[Cross-platform] Fixed inefficiency in register allocator
Summary
This merge request fixes in inefficiency in the register allocator that sometimes causes a real register to become unusable immediately prior to its allocation. This most often appears in x86 when %ecx
is reserved for use in a shift or rotate instruction (since it's the only register allowed to be the variable index), and means that in almost all cases, another register is configured to contain the desired index, and then it is copied into %ecx
rather than just configuring %ecx
directly.
Additionally, some conditions were rearranged to provide a micro-boost in performance, only checking assigned(p)
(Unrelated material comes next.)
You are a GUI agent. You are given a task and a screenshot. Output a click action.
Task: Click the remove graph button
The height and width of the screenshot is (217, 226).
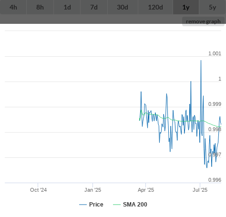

once because it always returns True on subsequent runs of the while
loop, and checking if a tai
object is of type tai_regalloc
first, since this is far more likely to be the case on a regular build.
System
- Processor architecture: Cross-platform, but predominantly affects x86_64
What is the current bug behavior?
The register allocator is not as efficient as it could be when real registers are reserved and resized (e.g. around shift and rotate instructions).
What is the behavior after applying this patch?
This allocation inefficiency has been resolved.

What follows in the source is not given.